Lihat saja, di sana ada aparat Imigrasi, Bea Cukai, Badan Karantina, kepolisian, otorita pelabuhan, syahbandar, otoritas kesehatan dan bahkan TNI AL. Mereka tidak menyadari, waktu yang hilang akibat pemeriksaan yang semenamena, berita negatif tentang negeri yang sungguh tidak efisien dan semuanya asyik main sendiri-sendiri serta kerugian ekonomi yang muncul akibat perilaku-perilaku buruk itu.

Mengurus laut adalah mengurus pelabuhan, transportasi, birokrasi dan logistiknya. Jika mengurus birokrasi pelabuhannya saja sudah ambu-radul, hampir pasti mengurus lautnya juga bakal kacau balau. Bagi saya, buruknya koordinasi di pelabuhan adalah potret dari lemahnya kepemimpinan kita.
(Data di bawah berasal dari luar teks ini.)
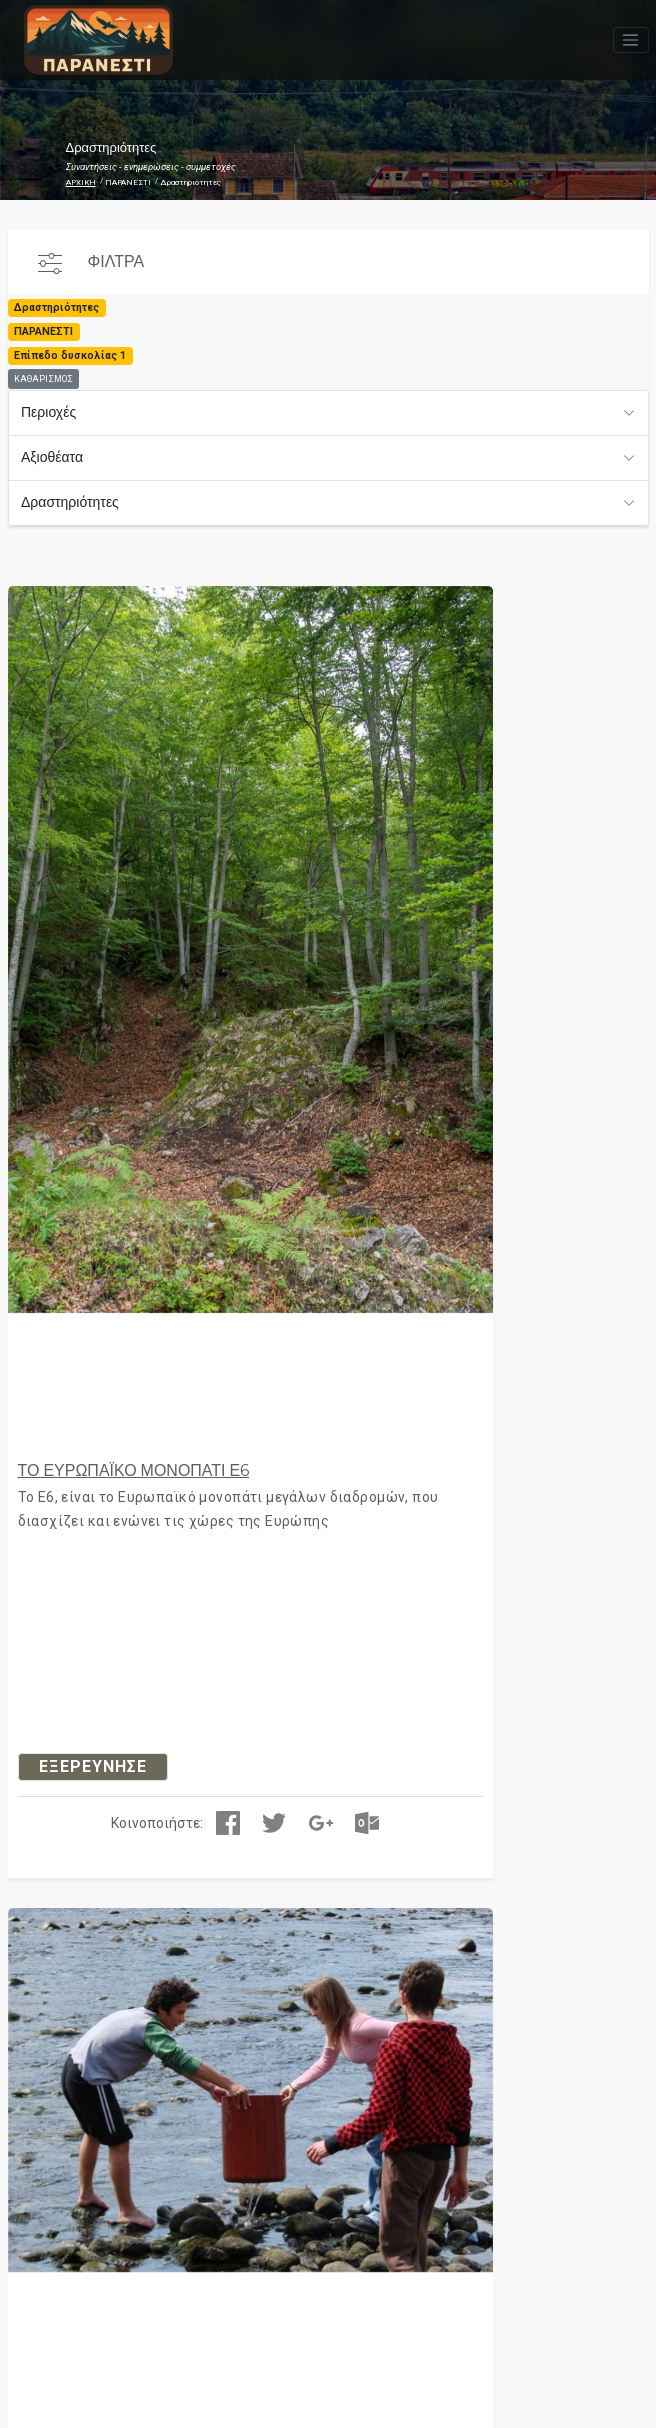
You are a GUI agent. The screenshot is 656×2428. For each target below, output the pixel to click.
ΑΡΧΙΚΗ (81, 182)
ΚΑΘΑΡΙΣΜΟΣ (43, 379)
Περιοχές (48, 412)
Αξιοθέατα (52, 457)
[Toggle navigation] (631, 40)
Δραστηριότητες (70, 502)
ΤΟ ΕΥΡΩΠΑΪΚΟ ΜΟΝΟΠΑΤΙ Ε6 (134, 1470)
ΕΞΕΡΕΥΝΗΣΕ (93, 1766)
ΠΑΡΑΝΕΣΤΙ (128, 182)
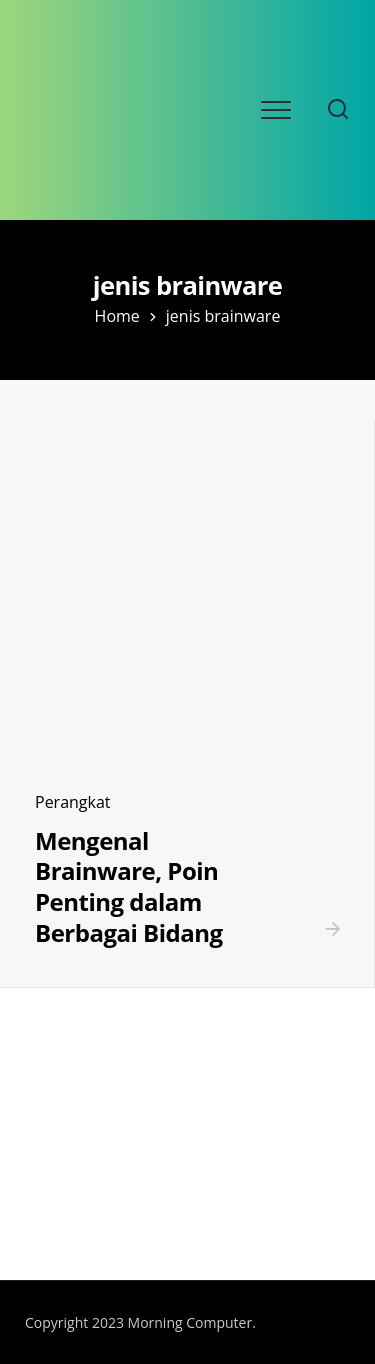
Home (117, 316)
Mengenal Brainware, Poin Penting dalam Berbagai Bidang (128, 886)
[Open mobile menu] (276, 110)
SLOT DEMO (57, 1171)
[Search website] (338, 110)
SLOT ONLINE (63, 1207)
Saya petik saja sebuah kutipan dari www.thinkexist.com , ”Leadership has to do with direction. Management has to do with the speed, coordination and logistics in going in that direction.” Jadi, menetapkan arah adalah tugas dari seorang pemimpin. Jika arahnya tak jelas, kecepatan dan koordinasi menjadi masalah. Juga, tak ada dukungan logistik untuk itu.

Optimalkan Potensi

Senin (29/9) lalu kita baru saja mengetuk palu untuk mengesahkan RUU Kelautan menjadi UU Kelautan. Hadirnya undang- undang ini, saya kira, patut menjadi catatan tersendiri. Sebab, sebetulnya kita sudah sejak 1999 memiliki portofolio menteri kelautan dan perikanan— meski waktu itu di era Pemerintahan Abdurrahman Wahid (1999-2001) namanya masih menteri eksplorasi laut.
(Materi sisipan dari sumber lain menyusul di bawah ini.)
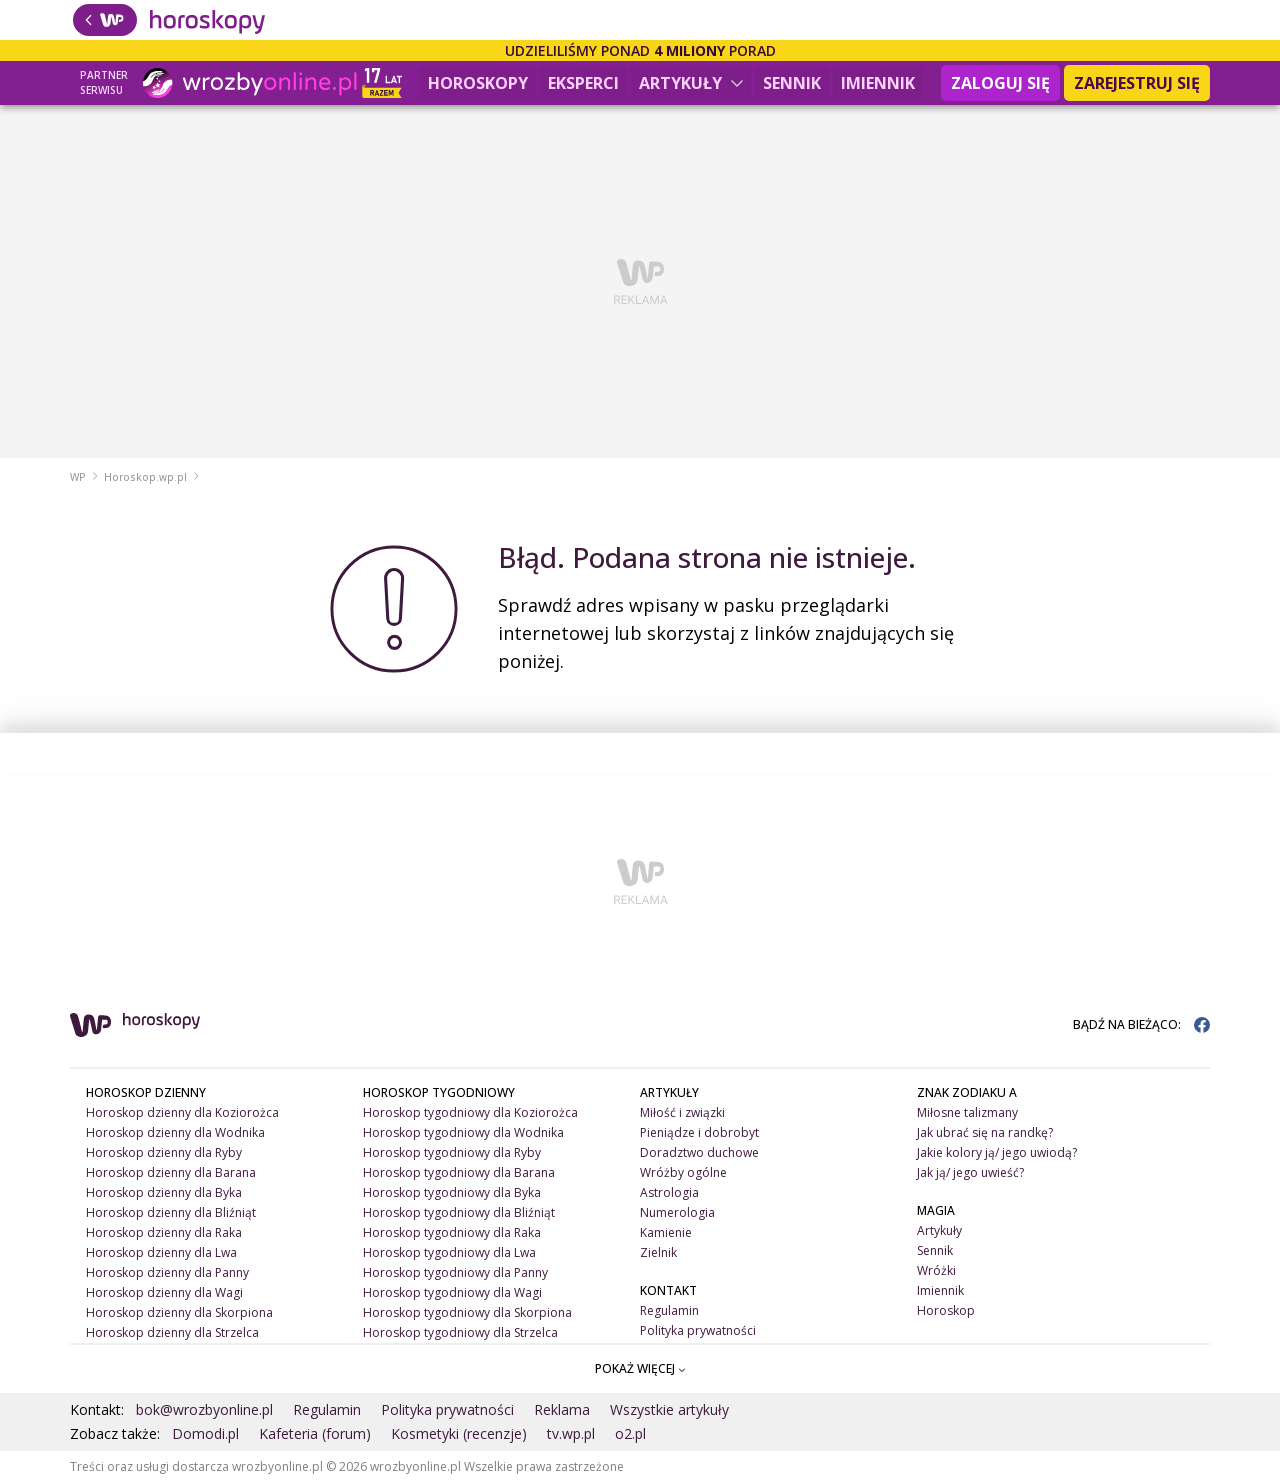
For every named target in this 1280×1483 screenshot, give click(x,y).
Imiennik (878, 83)
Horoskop (946, 1310)
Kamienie (666, 1232)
Kemudian undang-undang itu juga baru hadir setelah kita 69 tahun merdeka. Jadi, begitu lama dan kita harus membayarnya dengan harga yang sangat mahal. Lihat saja, setiap tahun Indonesia harus menanggung rugi ratusan triliun rupiah akibat ikan-ikan kita dicuri oleh nelayan-nelayan asing. Semua akibat ketidakmampuan kita menjaga laut kita sendiri. Kita juga tidak berhasil memanfaatkan kekayaan laut secara optimal.

Padahal, selain ikan, masih banyak kekayaan laut lainnya yang bisa kita eksplorasi. Misalnya, dalam bentuk sumber daya terbarukan, seperti rumput laut, hutan mangrove, atau terumbu karangnya. Laut kita juga menyimpan sumber daya alam yang tidak terbarukan, seperti minyak, gas serta hasil tambang dan mineral lain, yang belum kita eksplorasi. Kita masih tertinggal dalam pengembangan teknologi eksplorasi di laut dalam.

Kita juga belum berhasil mengonversi energi yang tersimpan di laut menjadi energi yang bisa kita pakai dalam kehidupan sehari-hari. Misalnya, dalam bentuk pembangkit listrik bertenaga arus laut, energi gelombang, atau bahkan dari panas laut. Kita juga belum mengoptimalkan potensi laut sebagai salah satu kekayaan wisata. Di sini wisata bahari belum berkembang sebagaimana layaknya wisata di daratan.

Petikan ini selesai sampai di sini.